Oyó pasos sobre la gravilla y se dio la vuelta. Allí estaba ella, con el pelo enmarañado por el viento y una expresión de recelo en su mirada azul. Cuando sus ojos se encontraron con los de Cooper, estuvo a punto de perder el equilibrio. A él le pareció oír el chasquido de una cerilla que se acababa de encender. Hasta el aire parecía inflamado.

Angel apartó de él los ojos y se fue derecha hacia el coche. Cooper decidió no hacer caso a la combustión que flotaba en el ambiente. Arrastrando los pies, comenzó a alejarse en sentido contrario. Al fin y al cabo ya se habían despedido, ¿no?

Así era, y él no quería saber nada más de ella. No quería pasar ni un segundo más a su lado.

Puede que algún día recordara el calor de su cuerpo, lo mucho que le había hecho reír o cómo el cabrón de su cuñado la había abandonado a su suerte.

Apretó los puños y dio media vuelta. La observó mientras cargaba el portátil y el maletín en el coche y cerraba la puerta de un golpe brusco. Llevaba pantalones negros ceñidos, una camiseta sin mangas del mismo color y sandalias de tacón. Era una chica de ciudad.

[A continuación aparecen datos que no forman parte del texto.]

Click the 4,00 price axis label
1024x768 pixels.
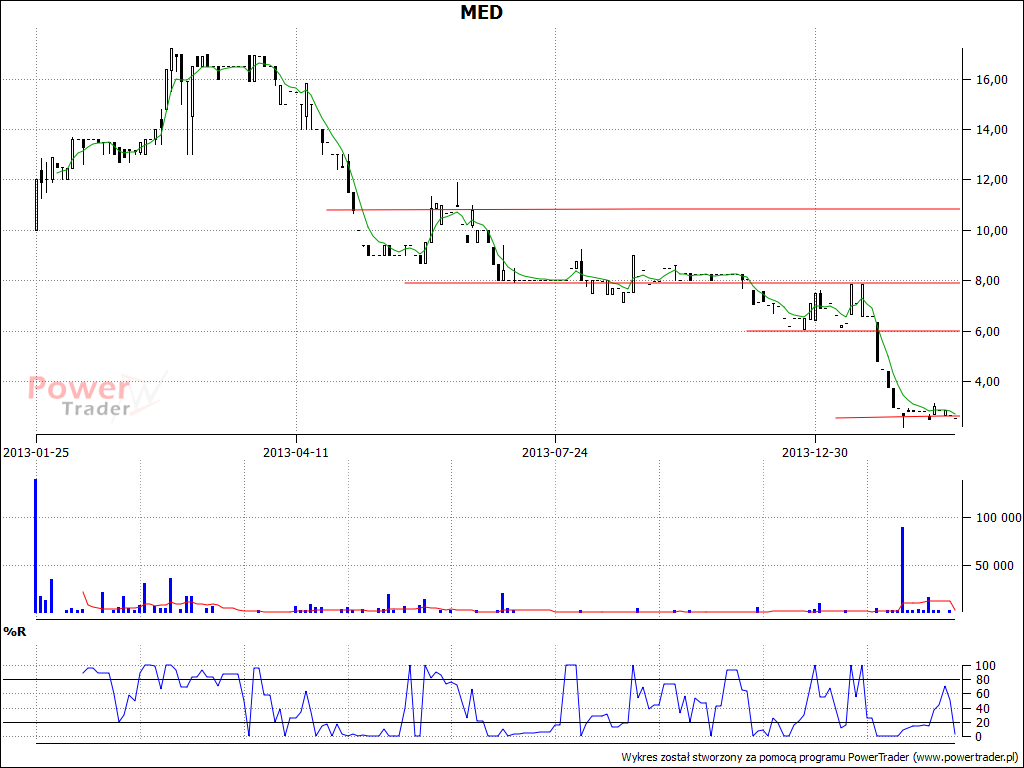pyautogui.click(x=990, y=382)
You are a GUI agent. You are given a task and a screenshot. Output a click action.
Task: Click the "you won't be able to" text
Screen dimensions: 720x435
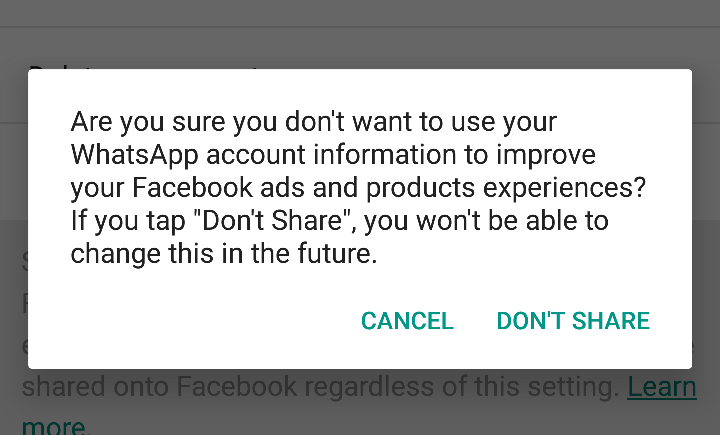point(486,220)
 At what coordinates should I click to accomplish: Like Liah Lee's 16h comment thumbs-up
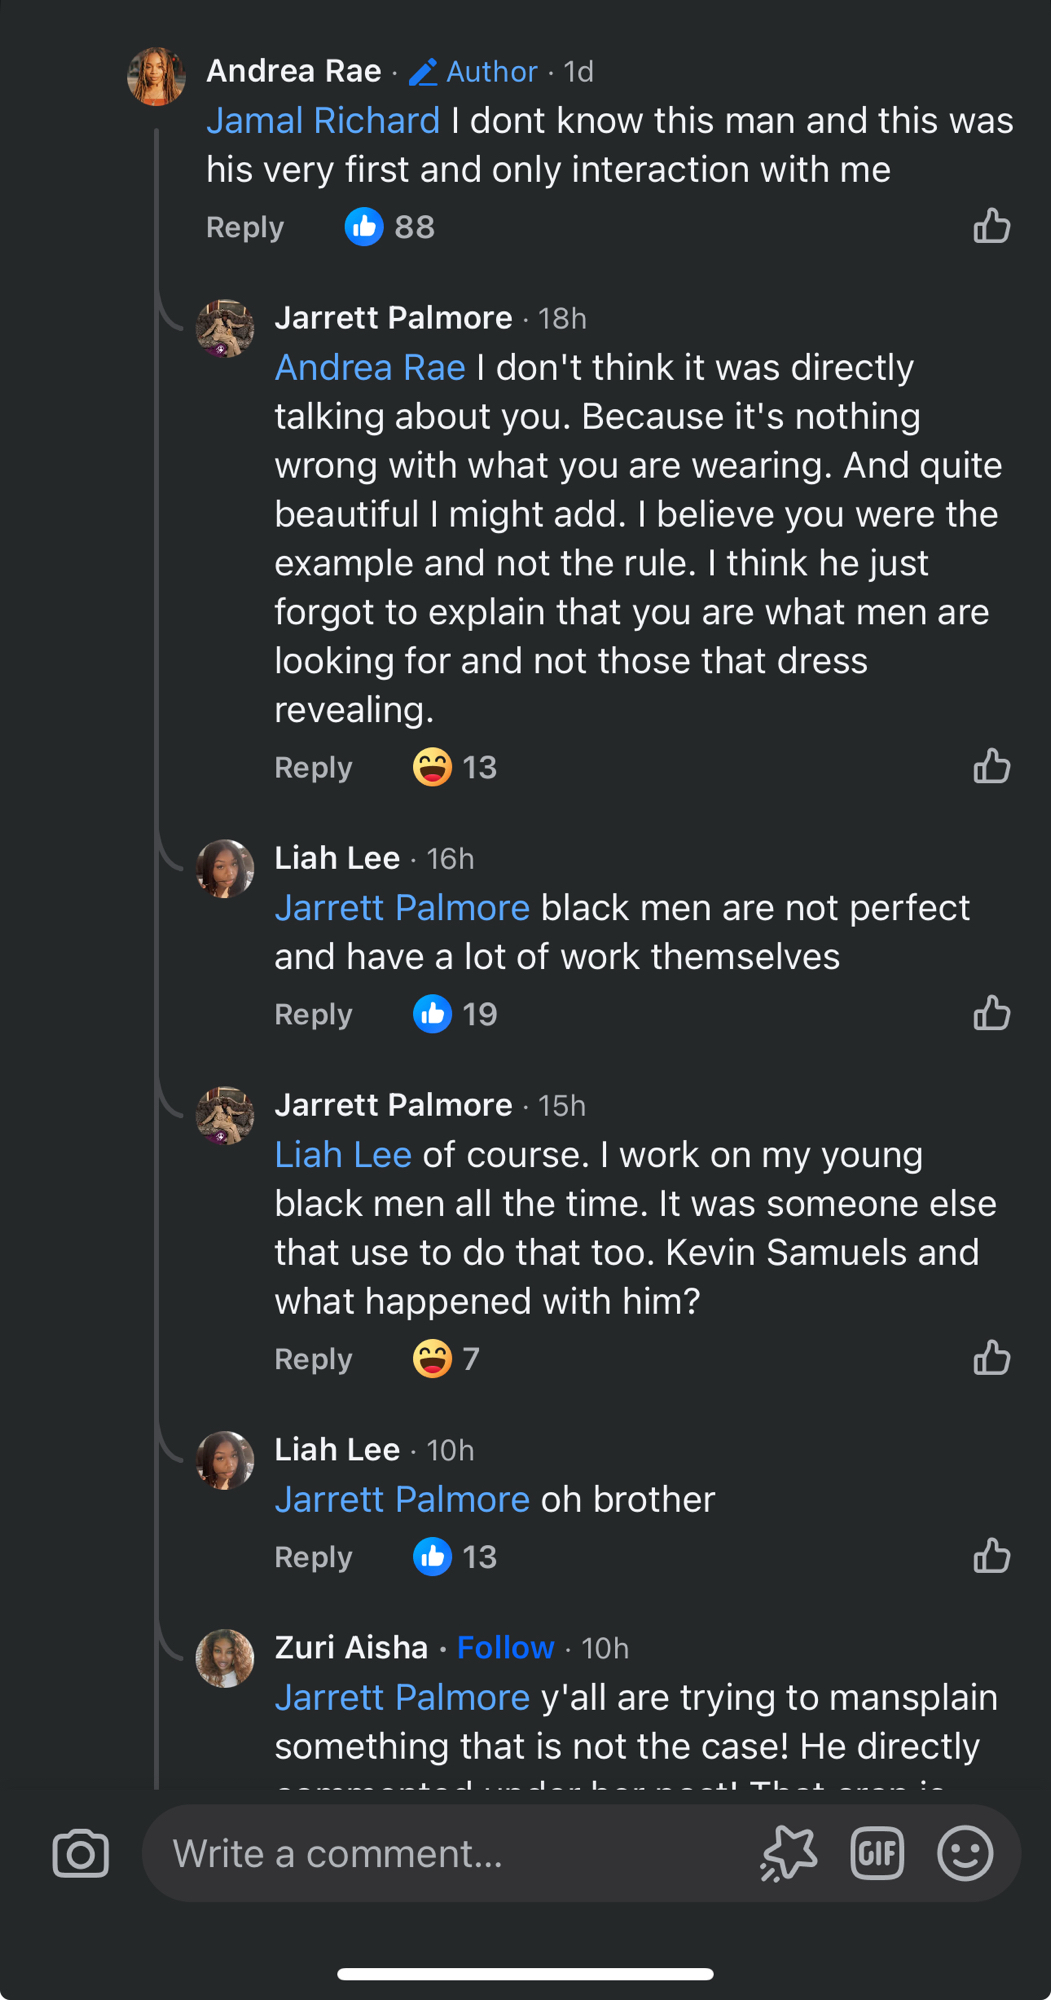coord(992,1014)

Mientras se acercaba a ella, la imaginó en una de las calles de San Francisco. Reconocería aquella mata de pelo a metros de distancia y entonces se abriría paso entre la multitud para llegar hasta ella. Se imaginó asiendo con fuerza su maletín, dispuesto a enfrentarse a una marea humana de turistas y hombres de negocios pegados a su móvil para conseguir acercarse a ella.

Imaginó también millones de detalles relacionados con la dificultad del caso que estaría llevando, los muchos recursos y apelaciones que volvían loco a cualquiera, las constantes decisiones que había que tomar cuando se estaba al mando de un bufete de abogados. Sin embargo, cuando volvió la atención a Angel, los problemas se esfumaron de su mente. Cerca de ella, embriagado por su fragancia, el mundo le parecía un lugar maravilloso en el que el orden de prioridades estaba muy claro: primero vivir, después trabajar. Se acercó a ella y apoyó la mano en su hombro.

Angel se volvió y realidad y fantasía se dieron de bruces. ¡Mierda! Pero ¿qué estaba haciendo? ¿Cómo se había permitido acercarse tanto? Aquella mujer se había aprovechado de él y de su familia.

La llama del rencor seguía encendida en su interior y Cooper era incapaz de apagarla. Al contrario, cada prueba que encontraba de su culpabilidad no hacía más que avivarla. Aquella mujer le había traicionado. Había traicionado a su familia. El artículo que había escrito los hundiría en una crisis económica y emocional de la que tardarían largo tiempo en recuperarse. Y quizá entonces él ya estuviera muerto.